Operating income is profit.
Ipiranga has so many ambitions that the sport itself, as the public is used to seeing, may be off the priority list of its creators. At least there is no concern about what the fans will think about it, since the club is born with zero fans. The words innovation and eSports may come to the forefront of football.
For the executives, Cia Ipiranga, with the partnership in the basic categories with the old Ypiranga, is the first hybrid club in the world.
“There are three aspects. The objective is not to be dependent on traditional football, sponsorship and player sales. We seek another line of approach. We want to take football from the 20th century and put it in the 21st century”, says Calucho Jamelli, brother of Paul.
Associated with the company Total Player, owned by the same owners, Ipiranga develops technologies, applications and programs for evaluating football players. These are projects that already exist on the market, to assess whether an athlete with certain characteristics will fit into which team. There is the idea of having a kind of passport to determine how much each athlete is worth. Find out why one player tends to value themselves more than another and how to maximize that.
The club could develop the technology for itself and use it to discover talent. But the idea is to sell it to other clubs. Put this in the hands of the competition for a fee.
Ipiranga wants to create NFTs, digital representations of unique assets to be sold. You can even do them for other teams. Total Player made Atlético Mineiro’s “token”.
“Traditional clubs are very limited. What we realized is that the tools of technology companies used in any business, in the financial market, can be applied in the world of sports, and nobody uses it. It’s a matter of having information. Ipiranga has the information”, explains Rozinei.
The question is whether football is ready for so much technology or for innovations that have changed the way the industry has worked for decades.
“The world of football is today as banks were ten years ago. Bank fintechs were innovative five years ago. Today they are commonplace. But the minds of football entrepreneurs are not ready for that. It is very difficult to change the concept” , he recognizes.
Since the birth of the project, the mission has been to go after investors. Explain the project, show why it would work. Showing that it is similar to investing in agribusiness, a comparison that is strange at first.

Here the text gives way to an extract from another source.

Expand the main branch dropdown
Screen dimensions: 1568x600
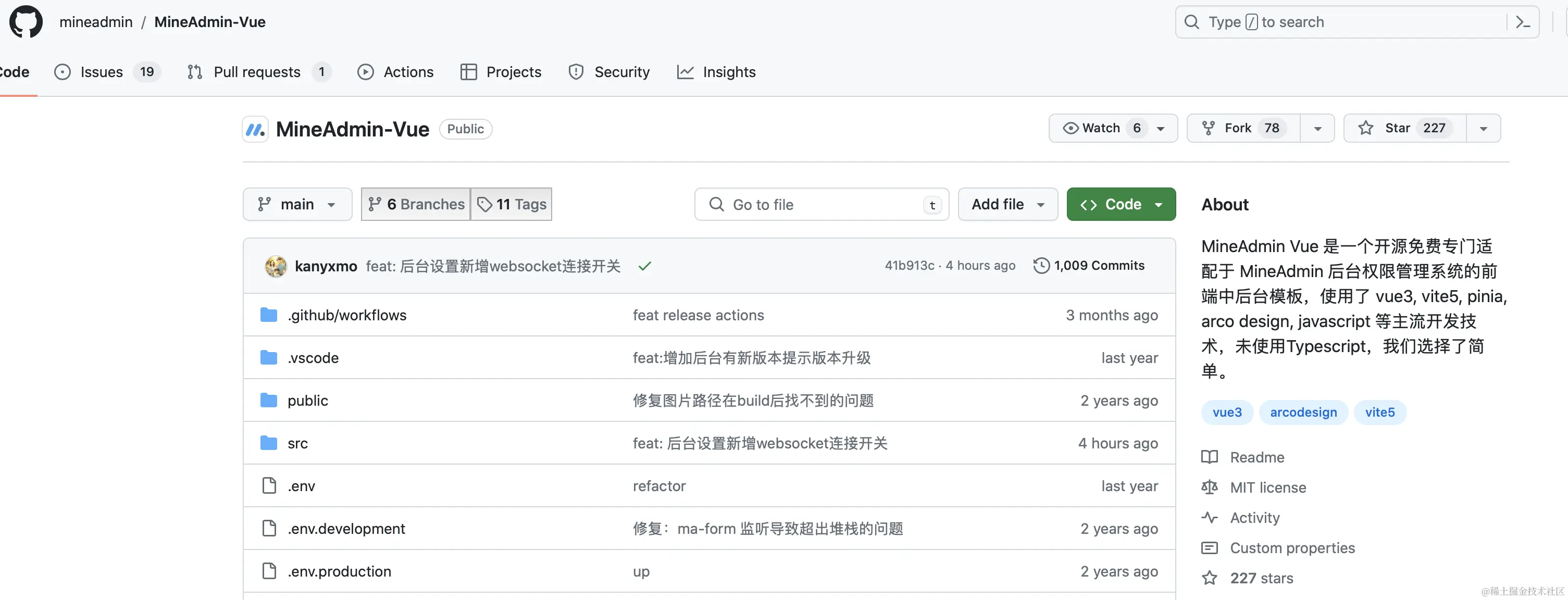(297, 205)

“Instead of a guy investing in agribusiness, in dollars, in gold, he will invest in football with the same security. This is what we pass on to people in the financial market. It takes work to make them understand. the message to the public that it’s just another football team. It’s not. It’s more than that”, swears Paulo Jamelli.
And another bet is eSports. Ipiranga’s belief is in the growth of virtual games in the country. In a similar way to what happens in the United States.

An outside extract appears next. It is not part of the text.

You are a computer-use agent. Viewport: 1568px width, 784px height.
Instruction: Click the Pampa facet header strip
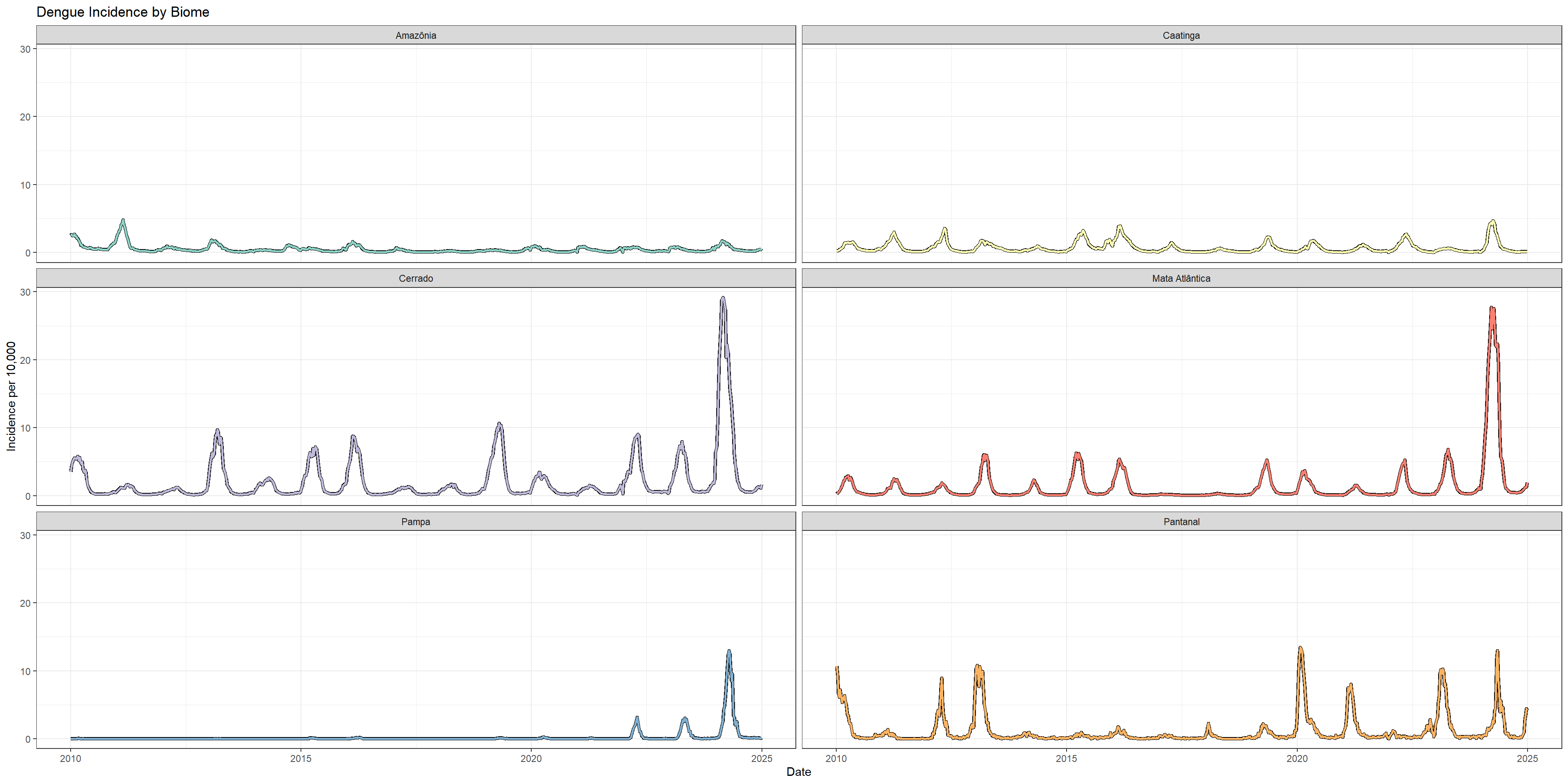pyautogui.click(x=416, y=522)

“It’s the future. Kids would rather watch a video game than watch a real game”, concludes Rozinei.
Technology, innovation, eSports, business with other clubs, NFT, token, blockchain, virtual reality and even football are in Ipiranga’s plans.
“We know we have to do something different from everything else. We can get all this demand from players who don’t have a market, but live in the capital of São Paulo and Greater São Paulo. There is a lot of idle player because of the Brazilian calendar”, concludes Paulo Jamelli.